Prices at the pump have risen dramatically — 48% in the year through May, according to government data — driving inflation higher. Natural gas prices are compounding the economic pain, and are expected to rise further this year.

This week, executives from refining and oil companies met with US Energy Secretary Jennifer Granholm, following a public letter from Biden upbraiding them for “well-above normal” profits. Momentum for a windfall tax on the industry is also building among some Democrats in Congress, which the Biden administration has stopped short of endorsing.

But it’s not as though Biden can simply order refiners to increase output. For one thing, they’re already running at 94% capacity. For another, shuttered facilities are either being converted into renewable diesel plants, or would face expensive and lengthy restarts that aren’t certain to pay off. Curbing products exports, which some administration officials are reportedly considering in the bid to tame prices, would likely backfire. The meeting will focus on whether the US government can do anything to facilitate increased capacity, a senior administration official said.
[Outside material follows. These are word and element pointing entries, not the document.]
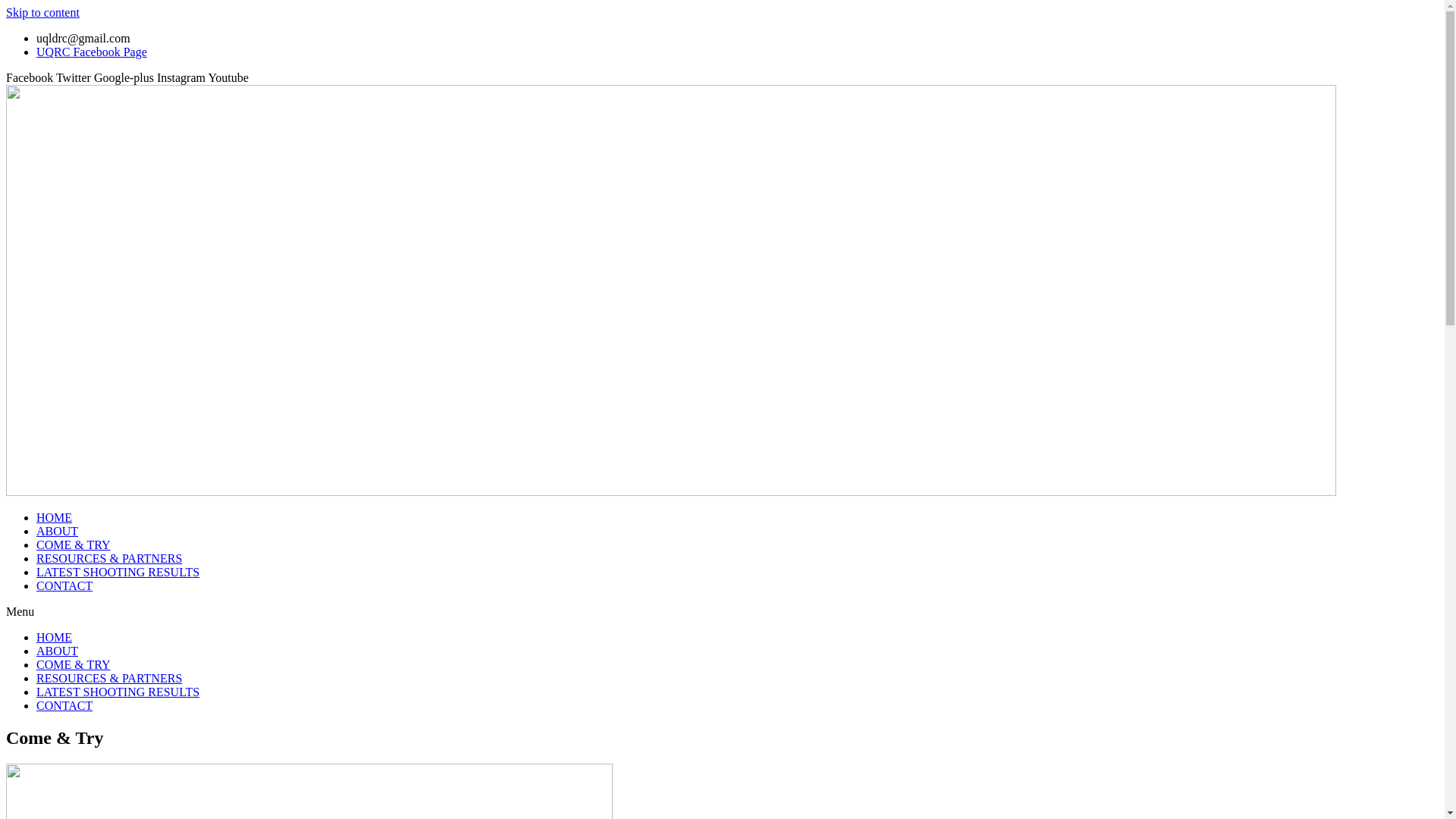 The height and width of the screenshot is (819, 1456). What do you see at coordinates (31, 77) in the screenshot?
I see `'Facebook'` at bounding box center [31, 77]. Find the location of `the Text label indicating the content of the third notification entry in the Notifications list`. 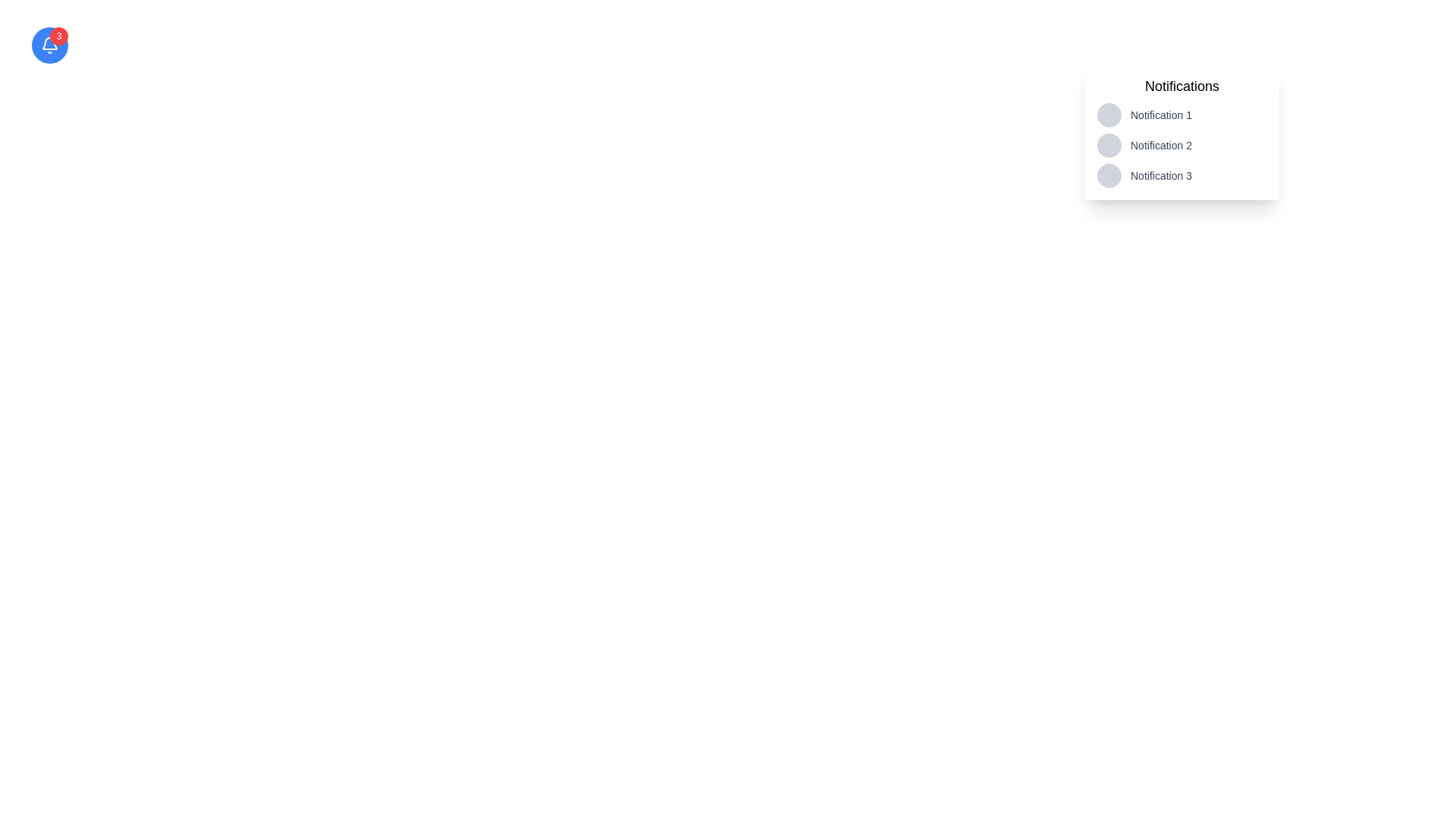

the Text label indicating the content of the third notification entry in the Notifications list is located at coordinates (1160, 174).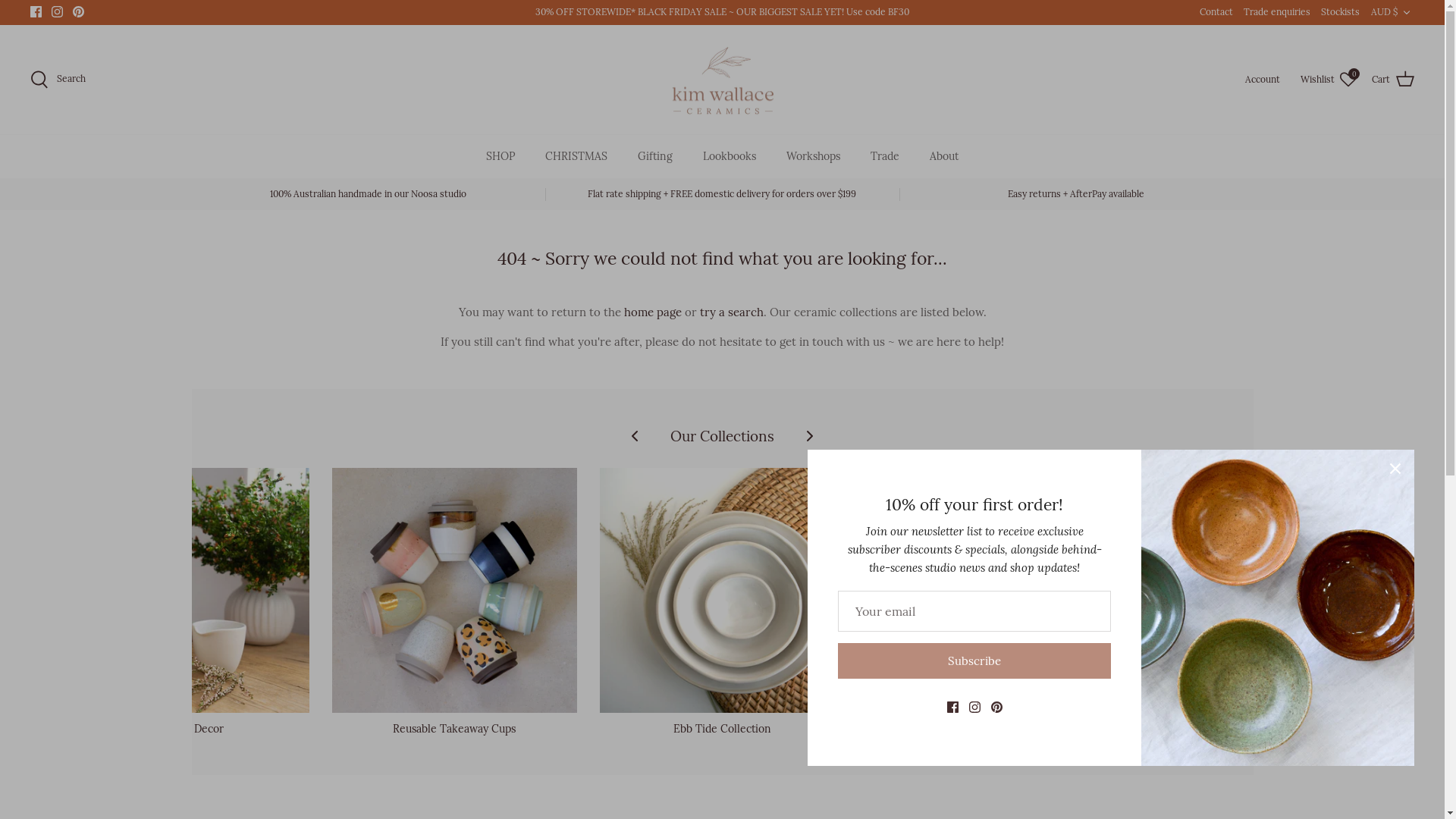  What do you see at coordinates (1216, 12) in the screenshot?
I see `'Contact'` at bounding box center [1216, 12]. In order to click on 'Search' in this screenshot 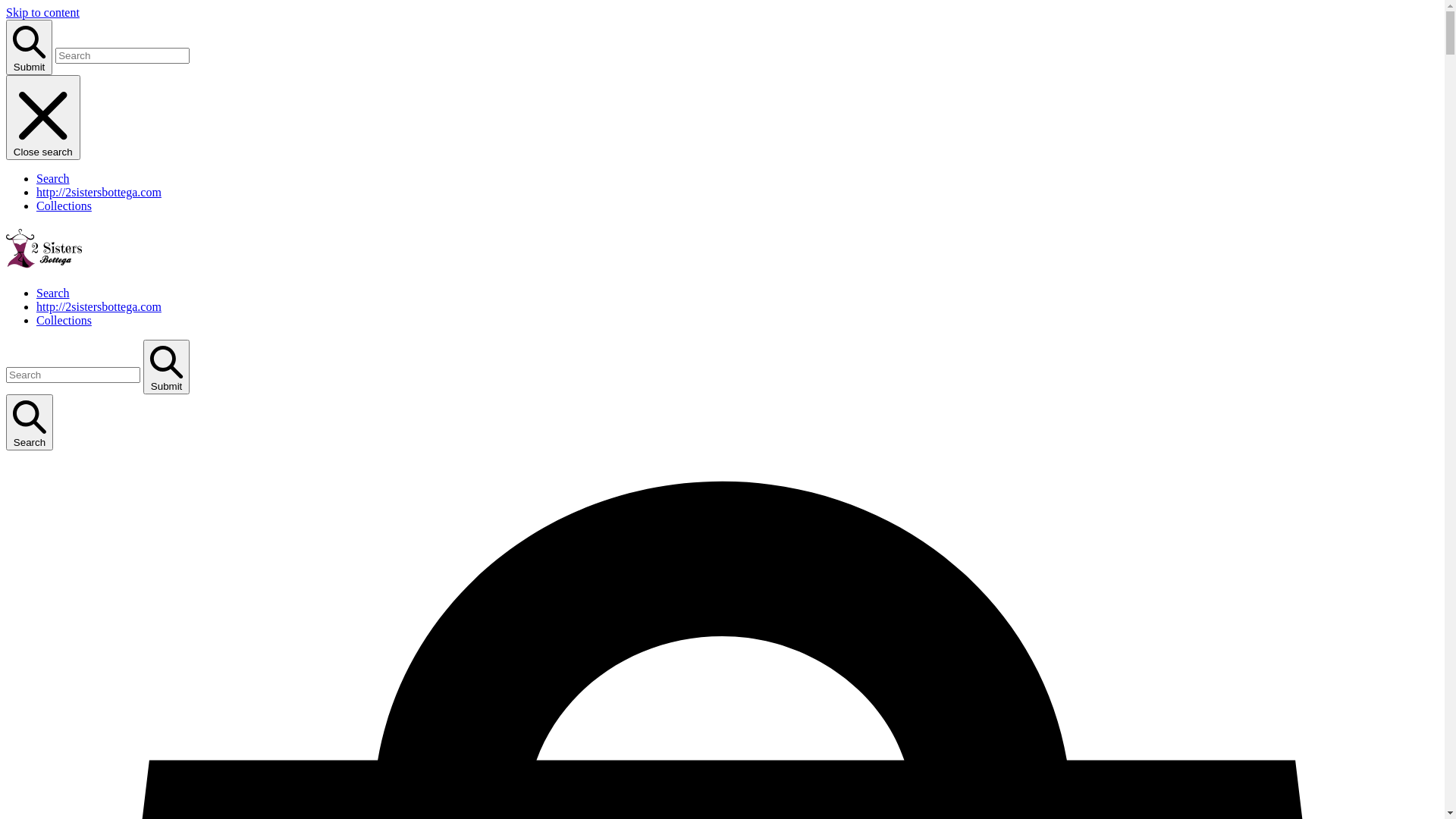, I will do `click(53, 293)`.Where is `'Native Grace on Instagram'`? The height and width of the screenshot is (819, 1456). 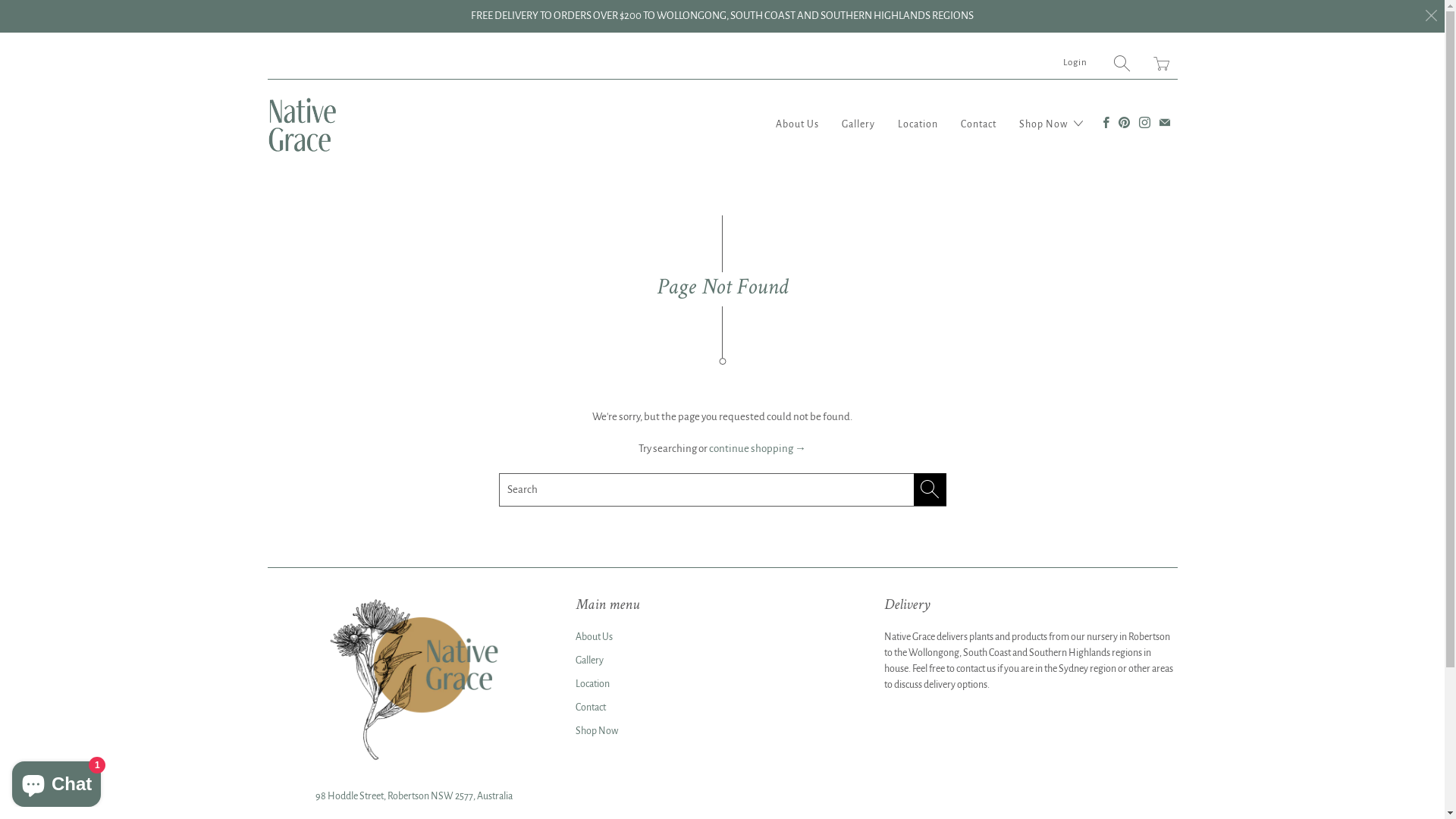 'Native Grace on Instagram' is located at coordinates (1144, 121).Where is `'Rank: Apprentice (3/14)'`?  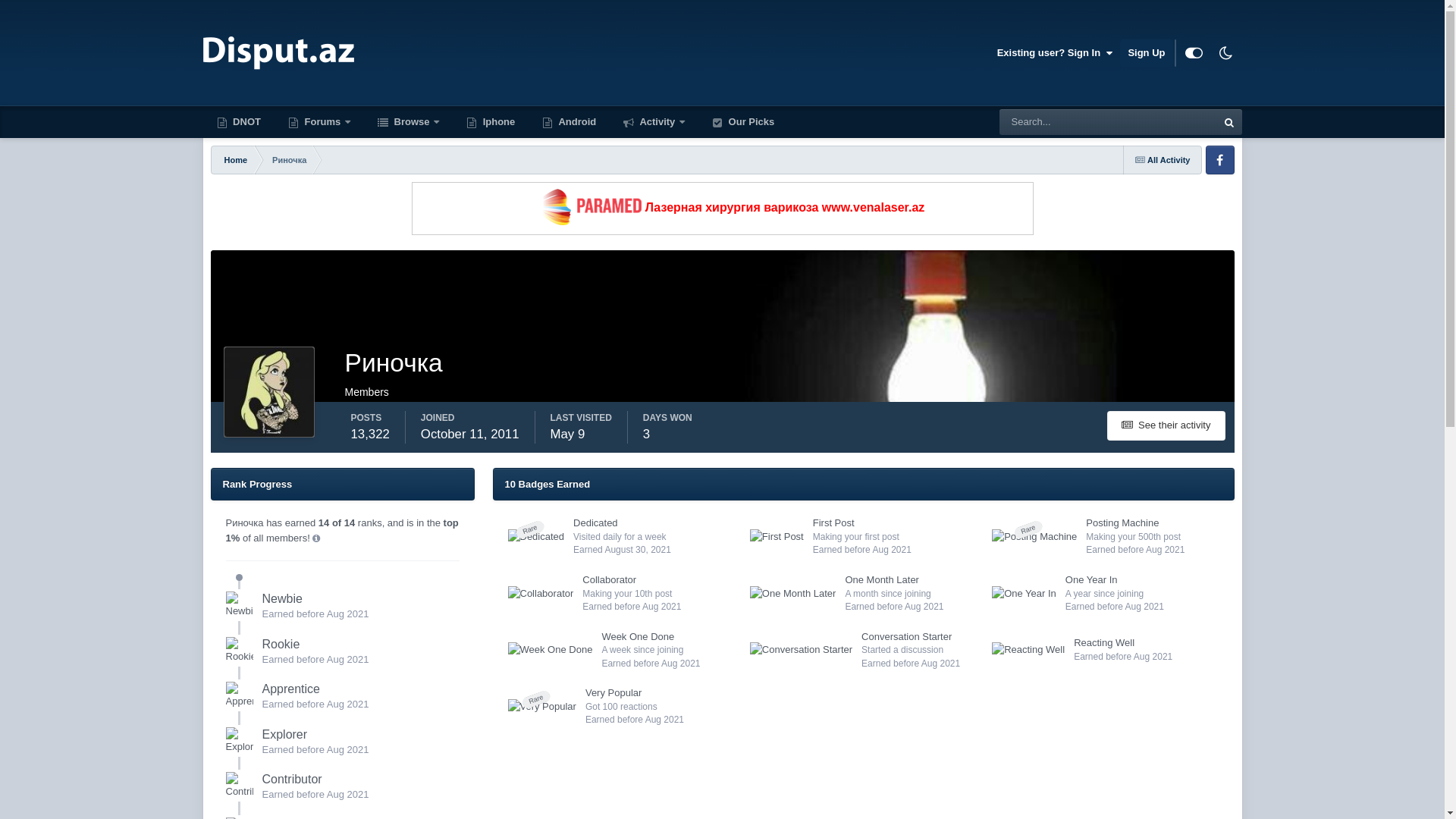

To deal with the pain at the pump in the meantime, Biden is pushing for a three-month gas tax holiday. But Biden can’t act alone — he needs lawmakers on board to offer a reprieve. The White House’s most impactful executive actions were taken earlier, with the administration tapping the Strategic Petroleum Reserve at a rate of about 1 million barrels per day, and authorizing the sale of gasoline with a higher ethanol content over the summer.

  • The president has more flexibility when it comes to setting foreign policy with other producers, but shifts here can only go so far as well.

The most notable change when it comes to the current administration’s energy-related foreign policy is the decision for Biden to travel to Saudi Arabia for high-level meetings next month, amid a broader rapprochement between the two countries. That announcement came alongside the Opec-plus decision to augment planned output increases in July and August.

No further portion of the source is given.